Se creen con derechos

Una cosa es entender tu merecimiento y otra cosa muy distinta es creer que todo el mundo te debe algo. Tristemente pocas personas tienen clara la diferencia y la línea que separa cada concepto a veces se pone borrosa. Lo mismo sucede con aprender a amarse profundamente versus declarar que se tiene amor propio.

El merecimiento es un conocimiento profundo- un saber- que eres un ser valioso. Este valor no te lo asigna tu etnia, cultura, belleza o nivel socio-económico; está basado en tu existencia. Eres y por lo tanto mereces.

Creerse con derechos es una actitud que consiste en pensar que debes tener acceso a todo sin tener que dar nada a cambio. Es una exigencia casi infantil de que otros te hagan favores o que te den trato preferencial.

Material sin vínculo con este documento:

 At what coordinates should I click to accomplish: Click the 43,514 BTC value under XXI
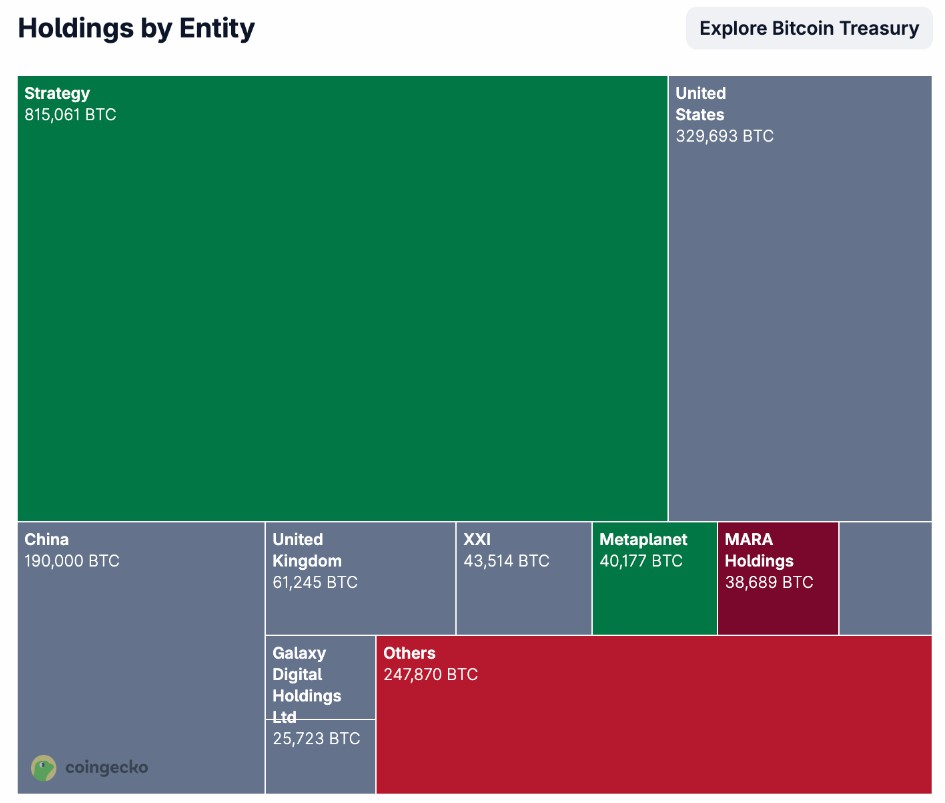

El merecimiento conduce a la toma de decisiones atinadas que favorecen el crecimiento personal, el desarrollo de las emociones y el bienestar. Quien entiende su merecimiento sabe que puede alcanzar todas sus metas y no permite que las situaciones de la vida se conviertan en obstáculos.

Quien se cree con derechos piensa que es deber de los demás complacerle todos sus gustos y ayudarle a cumplir sus objetivos de vida, que generalmente son superficiales.

El merecimiento lleva al individuo a aceptarse a sí mismo y produce autoestima sana. La actitud de creerse con derechos está fundamentada en el miedo y es consecuencia de la autoestima baja. La vemos comúnmente en las noticias haciéndose pasar por quejas justificadas o por reclamos que suenan como la lucha por derechos fundamentales.

Hace muchos años cuando trabajé como docente en la provincia de Colón tuve de vecino un colega que no se organizaba. En el edificio había una oficina de la iglesia con una fotocopiadora. Yo tenía acceso a la oficina por mi trabajo en la iglesia.  Una madrugada el colega me pidió el favor de sacarle copias porque se le había «olvidado» entregar su documento en la oficina a tiempo. Le hice el favor. Unas semanas más tarde me salió con el mismo cuento. Le dije que no. Se molestó y me dijo que era mi deber ayudarle y me llamó inconsciente. Le pregunté por qué era mi deber y me dijo que por ser colegas.

Ese es un ejemplo de la sutilidad de esta actitud.

Mereces porque existes, pero eso no significa que otros están obligados a ayudarte o darte cosas a cambio de nada. Significa que todo el éxito que deseas está disponible para ti si estás dispuesto a trabajar.